SELECTED PASSAGE >>
These last few months have witnessed David Cameron and Ed Miliband place a sizeable political wager against each other, with the keys to Downing Street at stake. The Conservative leader believes the economy will show positive signs of recovery by 2015 and enough indication that the government has made good on its promise to repair the economy.
Comments
Get up you lazy sods, off to work and pay for my pension ....
Go figure.
But it's going to take place in May 2015. A long, long, long time in politics.
It really is as simple as that. Poor tim.
Does anyone think it will come up in the election campaign?
Meanwhile, Labour eases slightly in YouGov to 39 +6, tho there is directional encouragement in the internals for Lab and worry for Con:
http://cdn.yougov.com/cumulus_uploads/document/l1nhfvd66b/YG-Archive-Pol-Sun-results-071113.pdf
S&P cuts France's credit rating from AA+ to AA. Citing weak growth high unemployment and slow reform. Retweeted by Paul Waugh.
All is not well in the EU, sluggish there demand won't help the UK, more effort to export elsewhere could help.
Mark Senior 4 : 4 Andrea
Aberystwth..........Durham
Harborough.........Bootle
Nottingham..........Corby
West-Oxon..........Spelthorn
We haven't really made any significant inroads into the legacy of 13 years of incontinent spending though, and there just is no panacea. We already spent the future and now we must pay for it. A painful, slow, disciplined slog back to sanity is required. The public sector needs profound reform. Spending discipline and public reform - from Labour? Yeah right! Ain't gonna happen.
I think Miliband is set to become a figure like Hollande - the most unpopular PM for a long, long time. And we'll be the ones who pay for it. Literally.
That is a correct and important observation Henry but it does have its limitations. The news for much of the Parliament has been downbeat with the double dip/triple dip story lines and the undoubted flatlining over an extended period. The news over the next 18 months will be better although you are also right to point out there will be black spots such as very modest increases in the standard of living and higher energy prices.
So will people feel better when they are told about record employment, that their wages are rising in real terms again, albeit by amounts most of us will find hard to spot, when their house is no longer falling in value in real terms, when the news is reporting that we have the highest growth in the EU? I think it is really hard to call and the tories would be very unwise to take it for granted.
The tories dream of 1992 when the public were unwilling to trust Mr Kinnock. It's a possible scenario, especially if Ed continues in his current mode where short term gains come at a price. But for me the centre point of this country is further to the left (at least as measured against the political parties) than it was then. The tories have a lot to do but it is not over yet.
Meanwhile Britain is booming.
Vote Labour get France.
With so many Don’t Knows it is astonishing the price that you can get on Yes at the moment:
Betfair – Scotland Independence Referendum 2014 – Winner
Yes 6
No 1.19
(Matched bets = GBP 36,536)
It will not last.

DATA >>
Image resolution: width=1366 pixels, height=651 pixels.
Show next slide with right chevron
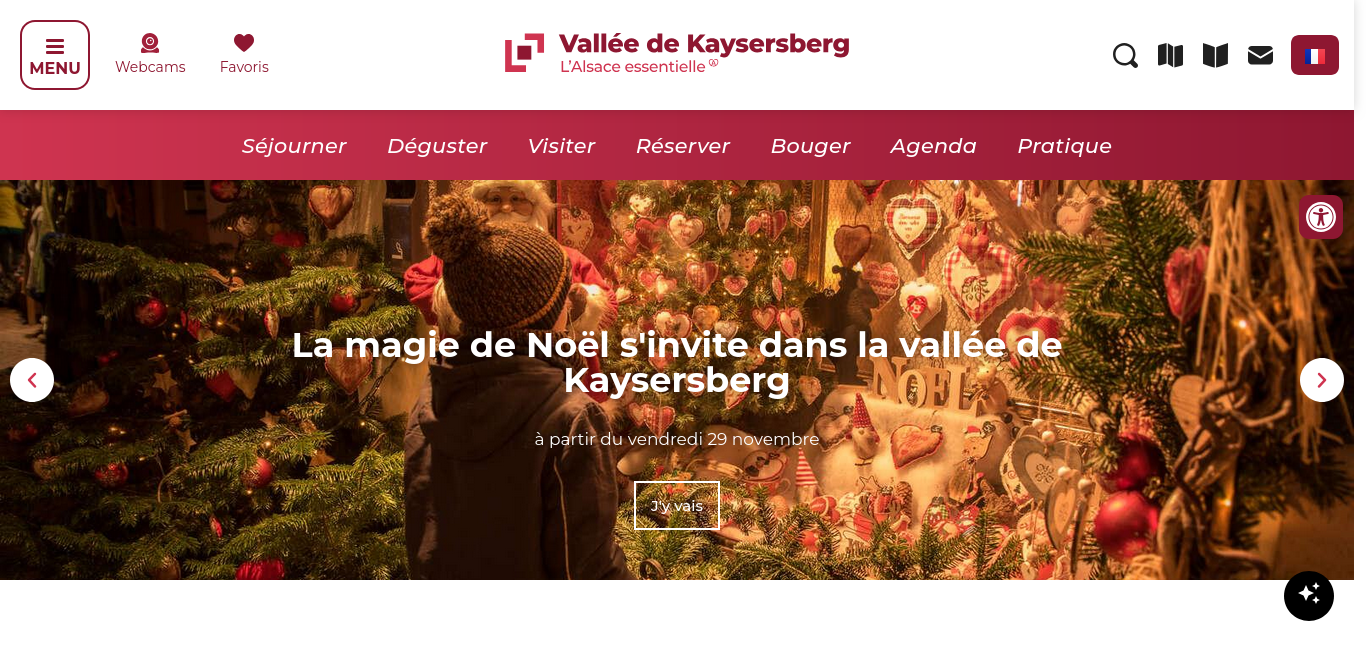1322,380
--
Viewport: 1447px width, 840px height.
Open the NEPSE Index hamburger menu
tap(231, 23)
---
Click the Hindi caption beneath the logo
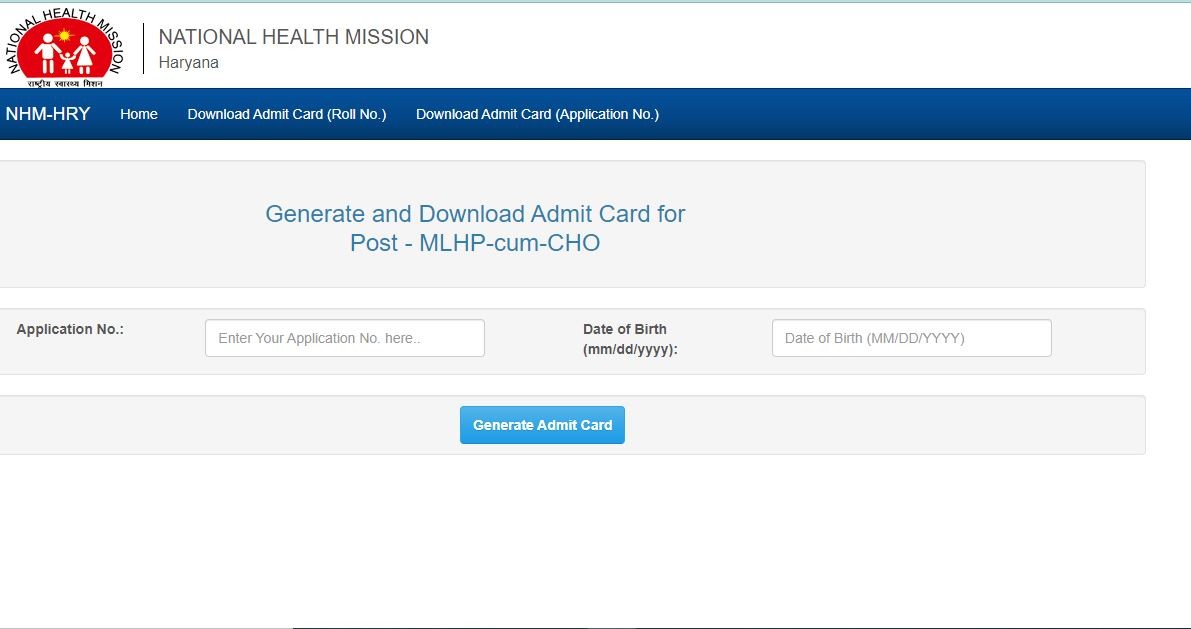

TASK STATEMENT >>
From the comment thread on UK politics above, return the passage starting at "So will people" and ending at "Labour get France.", copied word for word.

SOLVED PROBLEM >>
So will people feel better when they are told about record employment, that their wages are rising in real terms again, albeit by amounts most of us will find hard to spot, when their house is no longer falling in value in real terms, when the news is reporting that we have the highest growth in the EU? I think it is really hard to call and the tories would be very unwise to take it for granted.
The tories dream of 1992 when the public were unwilling to trust Mr Kinnock. It's a possible scenario, especially if Ed continues in his current mode where short term gains come at a price. But for me the centre point of this country is further to the left (at least as measured against the political parties) than it was then. The tories have a lot to do but it is not over yet.
Meanwhile Britain is booming.
Vote Labour get France.